● Task description: There is material below. Print exactly the lines starting at the line with "Marketingové cookies (964, 1326)" and ending at the line with "[button] (1370, 23)", ends included, and no others.

[Start of section]

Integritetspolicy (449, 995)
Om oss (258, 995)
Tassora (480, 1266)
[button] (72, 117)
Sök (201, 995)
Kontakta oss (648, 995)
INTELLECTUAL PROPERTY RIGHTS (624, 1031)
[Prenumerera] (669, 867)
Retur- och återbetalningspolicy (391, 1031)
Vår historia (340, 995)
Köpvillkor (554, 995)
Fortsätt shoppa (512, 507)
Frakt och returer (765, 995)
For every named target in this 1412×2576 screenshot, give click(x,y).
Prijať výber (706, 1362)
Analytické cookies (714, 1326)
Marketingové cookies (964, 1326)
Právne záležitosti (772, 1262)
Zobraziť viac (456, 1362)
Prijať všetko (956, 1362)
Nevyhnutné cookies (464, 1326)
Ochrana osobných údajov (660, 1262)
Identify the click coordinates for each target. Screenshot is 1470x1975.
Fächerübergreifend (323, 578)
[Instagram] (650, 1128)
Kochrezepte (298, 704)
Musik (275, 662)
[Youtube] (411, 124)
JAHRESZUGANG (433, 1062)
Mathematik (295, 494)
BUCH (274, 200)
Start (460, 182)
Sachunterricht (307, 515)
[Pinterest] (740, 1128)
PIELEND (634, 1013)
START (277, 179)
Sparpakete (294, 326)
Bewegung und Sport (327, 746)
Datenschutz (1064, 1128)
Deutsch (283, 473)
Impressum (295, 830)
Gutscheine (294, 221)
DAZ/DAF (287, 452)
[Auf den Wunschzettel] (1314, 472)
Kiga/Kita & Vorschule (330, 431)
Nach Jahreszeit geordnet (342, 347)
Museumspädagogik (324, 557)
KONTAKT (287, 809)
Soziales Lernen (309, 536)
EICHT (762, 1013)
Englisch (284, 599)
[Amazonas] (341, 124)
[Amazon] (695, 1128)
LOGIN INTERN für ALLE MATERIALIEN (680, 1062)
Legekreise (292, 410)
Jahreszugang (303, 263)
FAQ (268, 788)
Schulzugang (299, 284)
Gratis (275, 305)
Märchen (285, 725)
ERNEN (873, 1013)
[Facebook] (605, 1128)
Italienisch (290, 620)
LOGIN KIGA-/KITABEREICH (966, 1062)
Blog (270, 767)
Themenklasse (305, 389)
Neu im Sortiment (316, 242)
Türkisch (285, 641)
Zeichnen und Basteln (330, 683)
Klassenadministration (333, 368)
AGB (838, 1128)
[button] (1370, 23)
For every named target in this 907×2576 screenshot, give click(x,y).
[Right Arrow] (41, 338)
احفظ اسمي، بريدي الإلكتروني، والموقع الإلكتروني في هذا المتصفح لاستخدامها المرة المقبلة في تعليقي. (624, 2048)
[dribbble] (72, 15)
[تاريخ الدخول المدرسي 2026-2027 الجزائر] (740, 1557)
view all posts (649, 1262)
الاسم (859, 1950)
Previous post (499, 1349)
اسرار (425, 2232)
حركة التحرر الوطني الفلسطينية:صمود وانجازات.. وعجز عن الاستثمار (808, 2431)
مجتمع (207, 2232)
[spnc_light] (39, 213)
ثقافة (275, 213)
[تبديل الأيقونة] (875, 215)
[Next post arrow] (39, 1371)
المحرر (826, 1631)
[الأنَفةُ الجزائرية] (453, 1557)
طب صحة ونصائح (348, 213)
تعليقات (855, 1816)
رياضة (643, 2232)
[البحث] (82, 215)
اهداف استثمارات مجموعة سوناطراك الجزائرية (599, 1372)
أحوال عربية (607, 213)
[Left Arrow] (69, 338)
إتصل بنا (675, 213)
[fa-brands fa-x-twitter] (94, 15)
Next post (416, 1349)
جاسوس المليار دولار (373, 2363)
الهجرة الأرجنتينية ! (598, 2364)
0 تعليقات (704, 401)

[End of section]

● Response for this exercise:
Marketingové cookies (964, 1326)
Právne záležitosti (772, 1262)
Zobraziť viac (456, 1362)
Prijať všetko (956, 1362)
Nevyhnutné cookies (464, 1326)
Ochrana osobných údajov (660, 1262)
Identify the click coordinates for each target. Screenshot is 1470x1975.
Fächerübergreifend (323, 578)
[Instagram] (650, 1128)
Kochrezepte (298, 704)
Musik (275, 662)
[Youtube] (411, 124)
JAHRESZUGANG (433, 1062)
Mathematik (295, 494)
BUCH (274, 200)
Start (460, 182)
Sachunterricht (307, 515)
[Pinterest] (740, 1128)
PIELEND (634, 1013)
START (277, 179)
Sparpakete (294, 326)
Bewegung und Sport (327, 746)
Datenschutz (1064, 1128)
Deutsch (283, 473)
Impressum (295, 830)
Gutscheine (294, 221)
DAZ/DAF (287, 452)
[Auf den Wunschzettel] (1314, 472)
Kiga/Kita & Vorschule (330, 431)
Nach Jahreszeit geordnet (342, 347)
Museumspädagogik (324, 557)
KONTAKT (287, 809)
Soziales Lernen (309, 536)
EICHT (762, 1013)
Englisch (284, 599)
[Amazonas] (341, 124)
[Amazon] (695, 1128)
LOGIN INTERN für ALLE MATERIALIEN (680, 1062)
Legekreise (292, 410)
Jahreszugang (303, 263)
FAQ (268, 788)
Schulzugang (299, 284)
Gratis (275, 305)
Märchen (285, 725)
ERNEN (873, 1013)
[Facebook] (605, 1128)
Italienisch (290, 620)
LOGIN KIGA-/KITABEREICH (966, 1062)
Blog (270, 767)
Themenklasse (305, 389)
Neu im Sortiment (316, 242)
Türkisch (285, 641)
Zeichnen und Basteln (330, 683)
Klassenadministration (333, 368)
AGB (838, 1128)
[button] (1370, 23)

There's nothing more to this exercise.